If there’s a key moment in the whole creative process, that is the briefing process. From a good brief comes the best creative. But nonetheless writing a good brief is something that very few people have mastered.
This article is an attempt to help both sides of the table: creatives and clients. We are assuming that there’s a side of the table not too savvy with creative aspects, and another side of the table that is.
The first side can be a client in need of a video, or a website, or a photography campaign, but it can also be a researcher that needs to communicate a project, or a cultural center that needs to stay relevant to their audience, or a person that needs help to get an idea accross.
We will concentrate in the most classic workflows, the ones of a creative agency or a creative studio. That is, an organization that helps other organizations to convey messages to an audience. But you will see a pattern emerge that can help pretty much anyone in many other realms.
What is a creative brief?
Briefs should come from a need
Everybody has their own expertise. Athletes have an outstanding control of their body coordination. Mathematicians have a superb capacity of abstraction. Researchers an extraordinary amount of insight on a subject matter. But human kind in general, by nature, is creative. That is an evolutionary trait from having an intellect, and it is mostly appreciated, but also makes the creative work difficult. Because everybody feels to a certain extent that they know how to be creative.
It is tempting then to try to think about how a message should be conveyed, instead of simply thinking what should the message be, and mostly why it should be this and not that.
Chances are that you, on the side of the table that need a creative service, are actually good at being creative. Maybe you have a good idea. But that is not enough. Just like in any other profession, it is not only a certain trait that makes the professional, but the experience that makes that professional valuable. A professional creative has been, is, and will be in contact with hundreds and hundreds of different ideas, methods, projects, techniques and examples that you will not. So the best advice when writing a brief is try to keep an open mind, and avoid putting too much thought into how something should be.
If you can’t avoid to think about the how, and you really want to be a part of the creative process in terms of style, then keep reading, there’s a way to do it right.
Anatomy of the perfect creative brief
Where does it come from?
The best way to start a creative brief is to give context to the reader. How did we get here? What’s the background story? Why are you doing what you’re doing? Give a broad overview and then be a bit more detail when it becomes relevant for this particular brief.
Goals and Challenges
Instead of thinking about the result, think about the challenge that needs to be addressed. You have an objective. That is your compass. You need to achieve something. Try to be articulated in the description of your challenge. Describe your goal, and then describe what makes difficult to reach that goal. That will help the creative to broaden the working space, and the angles from which a subject can be approached.
This, of course, is the most important part of the brief. This is the part where you shine. Describe your vision, your expectations. This description is the starting point for the creative conversation that will unfold when the project starts.
There’s a huge temptation to say that a message is for “everyone”. Sometimes that is the right answer, but even then, there’s a priority among “everyone”. The more broad a target the fewer the chances become to the message to be effective. Some people believe making a message for a broad target will save them money, but that lack of effectiveness makes it more costly in the long run.
Think about who is going or shall receive that message. Today there are great tools around to define audiences analytically with great amounts of detail. Take advantage of those tools. Intuition and experience is also good, but it’s way better when it’s based on hard facts. You might surprise yourself if you challenge your own experience and intuitions with empiric data.

- STATED EXERCISE -
List every section heading in the article on creative briefs.

- ENTRIES -
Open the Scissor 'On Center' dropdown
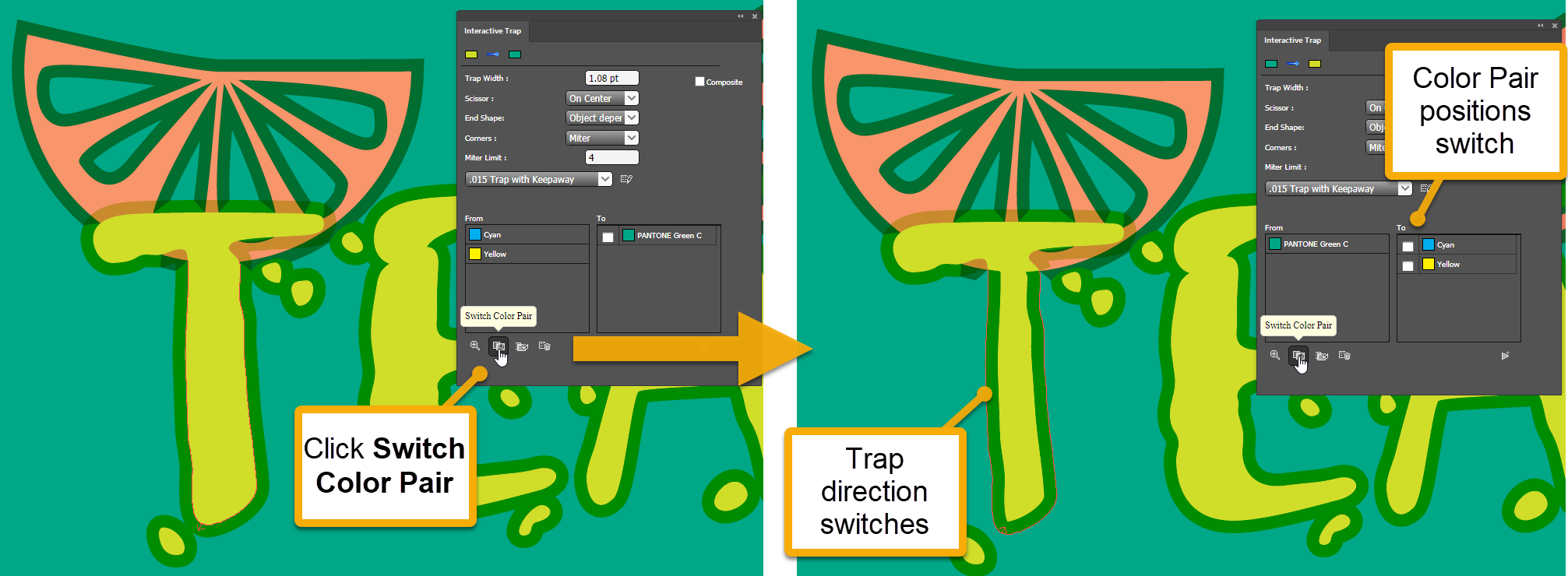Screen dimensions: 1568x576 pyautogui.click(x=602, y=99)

--

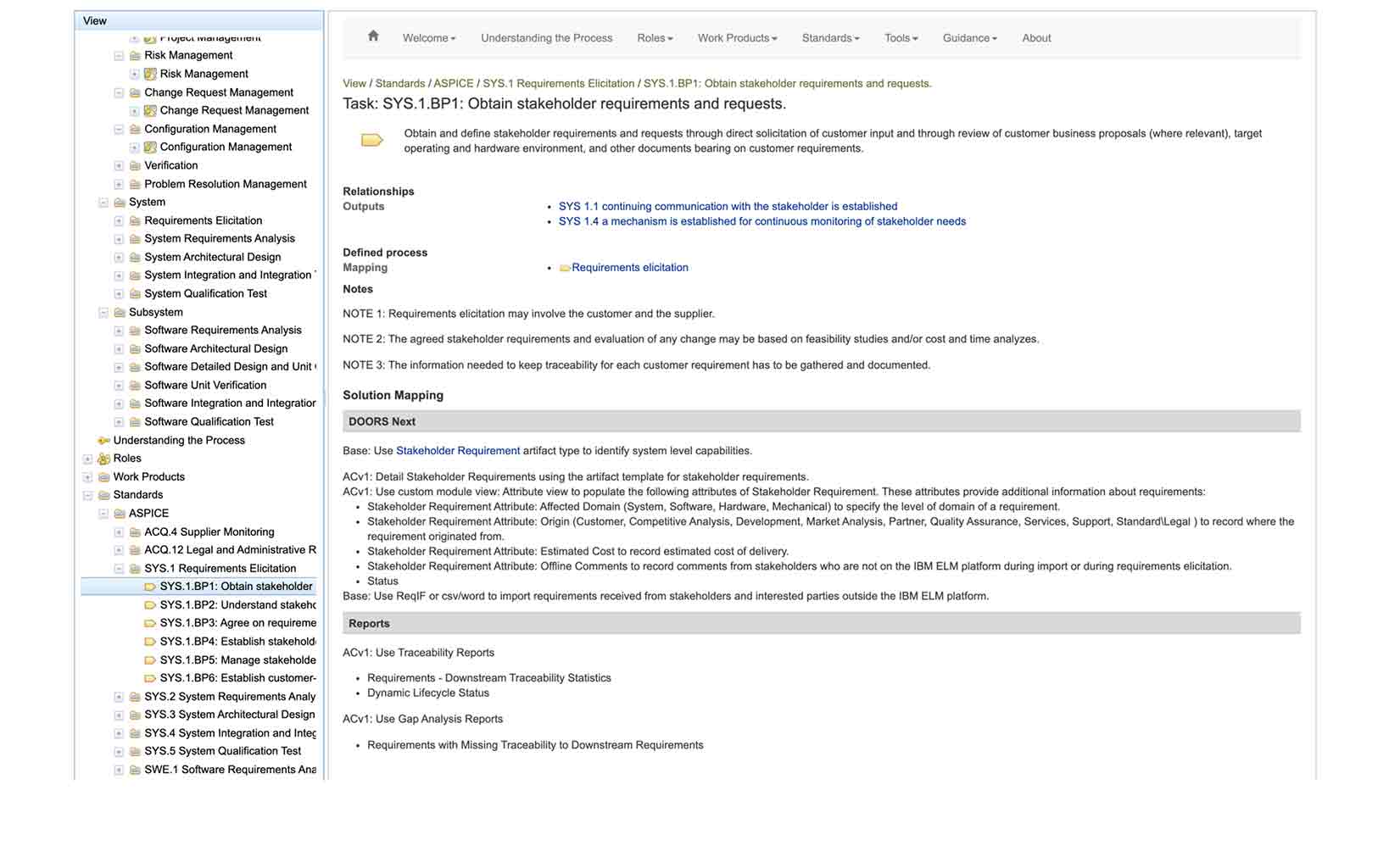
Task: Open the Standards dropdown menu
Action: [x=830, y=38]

- FINISHED ANSWER -
What is a creative brief?
Briefs should come from a need
Anatomy of the perfect creative brief
Where does it come from?
Goals and Challenges